# Pre-Wet?



## Bobby Ironsights (Nov 11, 2007)

Does anyone here pre wet their film?

It's par for the course with sheet film, but I wonder about doing it on my roll film.

 How/Would it affect developing times?

Bobby.


----------



## Flash Harry (Nov 11, 2007)

I've never pre-wet any film, sheet or otherwise, who told you this, its a fallacy. H


----------



## Chris of Arabia (Nov 11, 2007)

It's a while since I processed anything, but I never found the need. Then again, with the first 30 seconds spent inverting and tapping like Fred Astaire, there wasn't a snowball's chance in hell a bubble was going to settle anywhere on the film itself.
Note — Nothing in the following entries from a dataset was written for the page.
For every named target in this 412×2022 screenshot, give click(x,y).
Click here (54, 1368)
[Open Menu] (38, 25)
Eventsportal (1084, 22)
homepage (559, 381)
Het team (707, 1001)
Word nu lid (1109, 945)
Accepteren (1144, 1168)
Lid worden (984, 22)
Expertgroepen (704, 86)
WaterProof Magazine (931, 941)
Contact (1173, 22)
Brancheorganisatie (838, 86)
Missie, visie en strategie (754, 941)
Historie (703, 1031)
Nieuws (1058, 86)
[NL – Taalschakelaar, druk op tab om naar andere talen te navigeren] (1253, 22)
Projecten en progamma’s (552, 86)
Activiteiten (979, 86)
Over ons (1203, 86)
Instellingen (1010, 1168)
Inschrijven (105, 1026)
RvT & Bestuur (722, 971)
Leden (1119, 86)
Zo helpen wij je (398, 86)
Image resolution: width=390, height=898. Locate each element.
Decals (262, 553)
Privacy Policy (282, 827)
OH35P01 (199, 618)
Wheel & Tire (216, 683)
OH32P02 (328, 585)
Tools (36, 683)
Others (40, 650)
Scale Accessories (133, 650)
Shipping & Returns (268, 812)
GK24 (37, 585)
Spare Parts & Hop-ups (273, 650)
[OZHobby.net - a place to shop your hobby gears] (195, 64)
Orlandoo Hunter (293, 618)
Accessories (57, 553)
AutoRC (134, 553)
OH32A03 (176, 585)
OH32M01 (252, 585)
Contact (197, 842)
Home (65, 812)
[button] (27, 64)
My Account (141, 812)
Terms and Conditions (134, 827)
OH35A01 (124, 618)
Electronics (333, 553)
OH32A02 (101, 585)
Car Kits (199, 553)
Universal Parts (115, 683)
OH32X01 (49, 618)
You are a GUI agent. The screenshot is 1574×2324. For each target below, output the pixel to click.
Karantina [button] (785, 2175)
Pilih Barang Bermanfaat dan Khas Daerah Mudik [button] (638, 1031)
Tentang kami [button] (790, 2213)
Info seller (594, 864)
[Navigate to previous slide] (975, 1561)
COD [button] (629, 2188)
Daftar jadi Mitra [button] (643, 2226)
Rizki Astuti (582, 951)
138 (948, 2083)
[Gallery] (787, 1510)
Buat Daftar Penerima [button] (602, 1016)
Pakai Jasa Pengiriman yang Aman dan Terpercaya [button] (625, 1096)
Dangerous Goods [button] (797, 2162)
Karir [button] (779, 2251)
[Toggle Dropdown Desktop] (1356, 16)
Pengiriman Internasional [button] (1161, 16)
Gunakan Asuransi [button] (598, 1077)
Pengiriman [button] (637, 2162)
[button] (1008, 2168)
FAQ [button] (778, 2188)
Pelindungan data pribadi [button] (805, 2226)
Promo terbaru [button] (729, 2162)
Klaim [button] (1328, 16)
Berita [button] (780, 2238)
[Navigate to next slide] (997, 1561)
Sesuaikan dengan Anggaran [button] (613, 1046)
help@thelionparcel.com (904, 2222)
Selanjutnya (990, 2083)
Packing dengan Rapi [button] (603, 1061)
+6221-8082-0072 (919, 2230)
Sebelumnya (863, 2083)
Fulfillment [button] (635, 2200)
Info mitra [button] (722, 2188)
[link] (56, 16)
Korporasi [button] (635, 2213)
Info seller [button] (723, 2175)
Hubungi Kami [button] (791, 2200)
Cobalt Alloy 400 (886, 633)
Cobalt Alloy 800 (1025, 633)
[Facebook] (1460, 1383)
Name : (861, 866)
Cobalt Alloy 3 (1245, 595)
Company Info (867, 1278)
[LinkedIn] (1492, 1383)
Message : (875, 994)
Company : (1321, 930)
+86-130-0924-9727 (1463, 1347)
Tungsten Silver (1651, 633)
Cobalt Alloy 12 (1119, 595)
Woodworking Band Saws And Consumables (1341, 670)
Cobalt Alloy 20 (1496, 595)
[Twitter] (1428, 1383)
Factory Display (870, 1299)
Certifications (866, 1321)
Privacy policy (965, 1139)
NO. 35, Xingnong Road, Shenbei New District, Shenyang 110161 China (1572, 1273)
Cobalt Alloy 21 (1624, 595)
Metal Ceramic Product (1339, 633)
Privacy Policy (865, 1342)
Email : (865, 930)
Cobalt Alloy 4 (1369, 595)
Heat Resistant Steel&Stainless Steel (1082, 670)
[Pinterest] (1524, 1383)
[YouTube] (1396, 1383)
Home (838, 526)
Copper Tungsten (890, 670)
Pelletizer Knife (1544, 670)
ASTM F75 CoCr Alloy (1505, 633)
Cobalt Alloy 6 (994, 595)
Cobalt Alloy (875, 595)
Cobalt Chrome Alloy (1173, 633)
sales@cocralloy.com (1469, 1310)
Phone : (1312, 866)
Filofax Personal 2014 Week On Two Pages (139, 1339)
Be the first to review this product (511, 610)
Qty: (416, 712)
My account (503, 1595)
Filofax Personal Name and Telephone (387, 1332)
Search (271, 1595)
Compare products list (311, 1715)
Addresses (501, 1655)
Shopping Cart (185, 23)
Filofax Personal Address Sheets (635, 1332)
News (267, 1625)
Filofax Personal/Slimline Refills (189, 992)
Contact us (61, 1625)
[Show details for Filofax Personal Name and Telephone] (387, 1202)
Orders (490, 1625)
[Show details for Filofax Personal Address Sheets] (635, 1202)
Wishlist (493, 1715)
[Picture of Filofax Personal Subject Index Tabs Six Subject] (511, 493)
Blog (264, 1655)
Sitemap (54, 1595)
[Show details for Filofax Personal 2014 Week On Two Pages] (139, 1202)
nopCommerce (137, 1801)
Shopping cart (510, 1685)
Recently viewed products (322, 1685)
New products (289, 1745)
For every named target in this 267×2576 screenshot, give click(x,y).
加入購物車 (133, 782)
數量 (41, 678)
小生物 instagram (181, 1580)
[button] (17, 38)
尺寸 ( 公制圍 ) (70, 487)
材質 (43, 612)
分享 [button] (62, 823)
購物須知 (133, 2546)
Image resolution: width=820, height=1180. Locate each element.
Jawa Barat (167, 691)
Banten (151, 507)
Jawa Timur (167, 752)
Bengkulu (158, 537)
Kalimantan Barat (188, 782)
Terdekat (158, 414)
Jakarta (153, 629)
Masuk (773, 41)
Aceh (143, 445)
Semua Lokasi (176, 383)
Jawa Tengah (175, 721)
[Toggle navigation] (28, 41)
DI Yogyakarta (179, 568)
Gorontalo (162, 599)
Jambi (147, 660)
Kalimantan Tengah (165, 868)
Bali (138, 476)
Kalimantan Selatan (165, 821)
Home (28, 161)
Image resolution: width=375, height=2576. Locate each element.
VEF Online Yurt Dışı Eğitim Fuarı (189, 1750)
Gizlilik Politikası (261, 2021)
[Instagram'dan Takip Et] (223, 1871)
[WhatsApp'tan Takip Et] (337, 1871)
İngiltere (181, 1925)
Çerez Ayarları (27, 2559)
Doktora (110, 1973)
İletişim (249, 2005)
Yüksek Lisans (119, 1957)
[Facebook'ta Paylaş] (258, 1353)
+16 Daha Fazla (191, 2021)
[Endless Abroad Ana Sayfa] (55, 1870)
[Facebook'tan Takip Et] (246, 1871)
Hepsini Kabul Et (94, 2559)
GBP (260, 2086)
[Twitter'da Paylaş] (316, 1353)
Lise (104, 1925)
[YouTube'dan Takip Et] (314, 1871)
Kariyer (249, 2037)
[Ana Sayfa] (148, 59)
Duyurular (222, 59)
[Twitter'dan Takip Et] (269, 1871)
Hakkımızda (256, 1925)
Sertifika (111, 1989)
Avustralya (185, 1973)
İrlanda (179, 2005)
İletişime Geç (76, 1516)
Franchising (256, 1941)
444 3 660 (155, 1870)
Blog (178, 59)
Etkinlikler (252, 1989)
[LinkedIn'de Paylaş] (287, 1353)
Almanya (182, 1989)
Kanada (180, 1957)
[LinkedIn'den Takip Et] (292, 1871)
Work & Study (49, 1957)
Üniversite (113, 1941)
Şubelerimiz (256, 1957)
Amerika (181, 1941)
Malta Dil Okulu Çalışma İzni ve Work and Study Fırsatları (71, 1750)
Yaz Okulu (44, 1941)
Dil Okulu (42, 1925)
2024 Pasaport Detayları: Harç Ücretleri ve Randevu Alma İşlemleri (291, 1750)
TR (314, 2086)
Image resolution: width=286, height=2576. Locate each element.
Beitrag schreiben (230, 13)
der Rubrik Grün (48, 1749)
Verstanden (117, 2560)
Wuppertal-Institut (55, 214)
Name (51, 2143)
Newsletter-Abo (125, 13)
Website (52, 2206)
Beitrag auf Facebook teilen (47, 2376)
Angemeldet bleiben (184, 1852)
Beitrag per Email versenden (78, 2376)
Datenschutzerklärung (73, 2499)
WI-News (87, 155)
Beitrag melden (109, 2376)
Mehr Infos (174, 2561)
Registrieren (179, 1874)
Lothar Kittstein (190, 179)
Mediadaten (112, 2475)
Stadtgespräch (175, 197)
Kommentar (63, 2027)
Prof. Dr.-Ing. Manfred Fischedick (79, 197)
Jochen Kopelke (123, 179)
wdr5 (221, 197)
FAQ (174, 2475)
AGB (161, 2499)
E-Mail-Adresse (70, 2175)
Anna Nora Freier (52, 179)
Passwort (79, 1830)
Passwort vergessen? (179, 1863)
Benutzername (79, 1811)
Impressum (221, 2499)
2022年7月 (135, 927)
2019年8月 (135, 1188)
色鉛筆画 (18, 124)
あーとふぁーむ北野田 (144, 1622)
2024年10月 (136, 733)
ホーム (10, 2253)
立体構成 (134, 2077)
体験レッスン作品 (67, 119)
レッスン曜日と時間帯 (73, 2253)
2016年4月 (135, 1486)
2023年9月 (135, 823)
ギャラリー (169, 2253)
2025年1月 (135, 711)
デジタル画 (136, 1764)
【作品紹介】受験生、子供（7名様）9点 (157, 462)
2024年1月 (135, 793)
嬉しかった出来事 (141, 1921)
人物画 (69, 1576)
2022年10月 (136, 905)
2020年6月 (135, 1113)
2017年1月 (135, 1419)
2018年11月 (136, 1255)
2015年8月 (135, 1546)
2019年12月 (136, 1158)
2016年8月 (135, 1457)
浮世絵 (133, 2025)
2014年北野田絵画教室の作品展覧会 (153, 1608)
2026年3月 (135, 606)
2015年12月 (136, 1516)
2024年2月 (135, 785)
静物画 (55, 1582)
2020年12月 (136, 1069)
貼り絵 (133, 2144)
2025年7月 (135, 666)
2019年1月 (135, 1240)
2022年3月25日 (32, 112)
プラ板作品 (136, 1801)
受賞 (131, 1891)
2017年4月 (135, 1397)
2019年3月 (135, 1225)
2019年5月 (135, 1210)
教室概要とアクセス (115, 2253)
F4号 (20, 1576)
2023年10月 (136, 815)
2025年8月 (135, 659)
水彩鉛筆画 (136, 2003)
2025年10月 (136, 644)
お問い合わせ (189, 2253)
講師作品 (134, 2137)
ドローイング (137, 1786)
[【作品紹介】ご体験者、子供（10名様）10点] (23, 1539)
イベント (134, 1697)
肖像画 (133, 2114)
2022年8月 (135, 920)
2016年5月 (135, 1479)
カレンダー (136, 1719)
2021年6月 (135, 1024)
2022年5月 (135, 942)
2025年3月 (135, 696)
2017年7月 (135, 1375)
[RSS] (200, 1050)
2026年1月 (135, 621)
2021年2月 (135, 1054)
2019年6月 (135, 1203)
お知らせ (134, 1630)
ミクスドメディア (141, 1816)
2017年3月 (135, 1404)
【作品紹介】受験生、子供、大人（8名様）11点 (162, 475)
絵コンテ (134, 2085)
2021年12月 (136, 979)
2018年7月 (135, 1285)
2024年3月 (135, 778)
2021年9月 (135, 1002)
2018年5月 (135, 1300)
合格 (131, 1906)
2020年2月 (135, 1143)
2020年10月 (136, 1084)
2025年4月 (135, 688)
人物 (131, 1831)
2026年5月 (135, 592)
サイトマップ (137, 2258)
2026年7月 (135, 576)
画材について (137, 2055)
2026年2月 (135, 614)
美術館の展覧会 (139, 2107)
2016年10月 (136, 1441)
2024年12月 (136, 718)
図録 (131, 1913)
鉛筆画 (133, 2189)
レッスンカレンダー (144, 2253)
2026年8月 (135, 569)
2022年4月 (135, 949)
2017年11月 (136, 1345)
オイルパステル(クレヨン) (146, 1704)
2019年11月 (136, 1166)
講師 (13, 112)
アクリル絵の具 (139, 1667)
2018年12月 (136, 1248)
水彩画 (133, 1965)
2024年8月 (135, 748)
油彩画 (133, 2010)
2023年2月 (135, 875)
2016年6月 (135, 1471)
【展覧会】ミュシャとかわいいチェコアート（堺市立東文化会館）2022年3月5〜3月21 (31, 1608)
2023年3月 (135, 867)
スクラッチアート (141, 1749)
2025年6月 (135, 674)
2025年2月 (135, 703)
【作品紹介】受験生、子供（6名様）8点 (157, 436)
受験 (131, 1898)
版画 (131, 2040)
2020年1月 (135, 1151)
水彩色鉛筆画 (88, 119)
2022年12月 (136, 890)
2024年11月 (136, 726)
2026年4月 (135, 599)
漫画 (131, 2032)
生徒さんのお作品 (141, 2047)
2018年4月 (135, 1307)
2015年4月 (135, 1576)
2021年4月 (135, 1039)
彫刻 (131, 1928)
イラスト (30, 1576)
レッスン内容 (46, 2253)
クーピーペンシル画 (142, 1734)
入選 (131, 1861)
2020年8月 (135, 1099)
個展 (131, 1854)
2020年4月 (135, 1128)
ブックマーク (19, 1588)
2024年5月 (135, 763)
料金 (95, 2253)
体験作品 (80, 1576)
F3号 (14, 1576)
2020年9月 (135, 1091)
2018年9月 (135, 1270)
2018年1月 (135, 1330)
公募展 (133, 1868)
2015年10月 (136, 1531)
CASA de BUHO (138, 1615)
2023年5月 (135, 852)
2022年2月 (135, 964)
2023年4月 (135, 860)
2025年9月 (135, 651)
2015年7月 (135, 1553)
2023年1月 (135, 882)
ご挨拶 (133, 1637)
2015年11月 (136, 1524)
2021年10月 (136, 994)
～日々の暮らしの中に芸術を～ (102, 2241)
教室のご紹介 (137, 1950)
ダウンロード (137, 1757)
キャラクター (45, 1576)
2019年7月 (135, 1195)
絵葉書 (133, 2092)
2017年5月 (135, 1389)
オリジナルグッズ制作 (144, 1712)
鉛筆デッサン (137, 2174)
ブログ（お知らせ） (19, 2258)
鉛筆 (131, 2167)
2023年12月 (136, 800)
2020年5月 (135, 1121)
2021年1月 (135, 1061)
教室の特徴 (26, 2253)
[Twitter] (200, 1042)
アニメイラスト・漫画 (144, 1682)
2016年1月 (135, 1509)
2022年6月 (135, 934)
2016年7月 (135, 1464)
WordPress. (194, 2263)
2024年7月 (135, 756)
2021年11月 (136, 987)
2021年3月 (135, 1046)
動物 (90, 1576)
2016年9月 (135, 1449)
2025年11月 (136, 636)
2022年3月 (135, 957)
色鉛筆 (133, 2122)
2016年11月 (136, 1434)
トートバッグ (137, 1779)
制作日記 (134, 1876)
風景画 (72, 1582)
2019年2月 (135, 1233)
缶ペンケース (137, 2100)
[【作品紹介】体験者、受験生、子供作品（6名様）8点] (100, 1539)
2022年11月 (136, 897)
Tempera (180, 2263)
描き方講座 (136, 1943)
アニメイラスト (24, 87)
As to wetting in advance, I can't think of any reason why dev time should be affected - so long as you've tipped all of the wetting liquid out.


----------



## JC1220 (Nov 11, 2007)

There is nothing wrong with doing pre-wetting or pre-washing of your film, although most modern films don't require it, always check the manufactures suggestions. 

Even so, some good reasons to do: it greatly reduces the likelyhood of air bubbles forming on the film, promotes even development and brings your film to the same temp as your developer. The most important of these is the even development, especially if you are using short development times.

Development time, contrast or both may be affected depending on the film as the pre-wet will slow and dilute the initial developer contact.


----------



## Alpha (Nov 11, 2007)

I never do it currently for sheet because I'm developing stuff shot at ISO 12, so my developer concentration is so low (HC-110, 1:100) that it's not realy going to affect development consistency. I'll pre-wet the faster stuff though.


----------



## JC1220 (Nov 11, 2007)

ISO 12? niffty, what film?


----------



## Jeff Canes (Nov 12, 2007)

I do a pre-wash, not sure if it helps any, with Kodak or Ilford don&#8217;t recall much of change in the water color, but for Rollei and Efke (classis Adox emulsion) there is a change in the water color


----------



## Alpha (Nov 12, 2007)

JC1220 said:


> ISO 12? niffty, what film?



Kodak Contrast (Process Ortho). Absolutely zero grain. It is so unbelievably sharp.


----------



## pete1606 (Dec 16, 2007)

For 35mm film, it is not nessicary to pre soak your film in water. For large or medium format film it is nessicary. It softens the emulsion and ensures even application of the developer. You should see all the water when it comes our of my tank purple. It does make a difference for medium format.


----------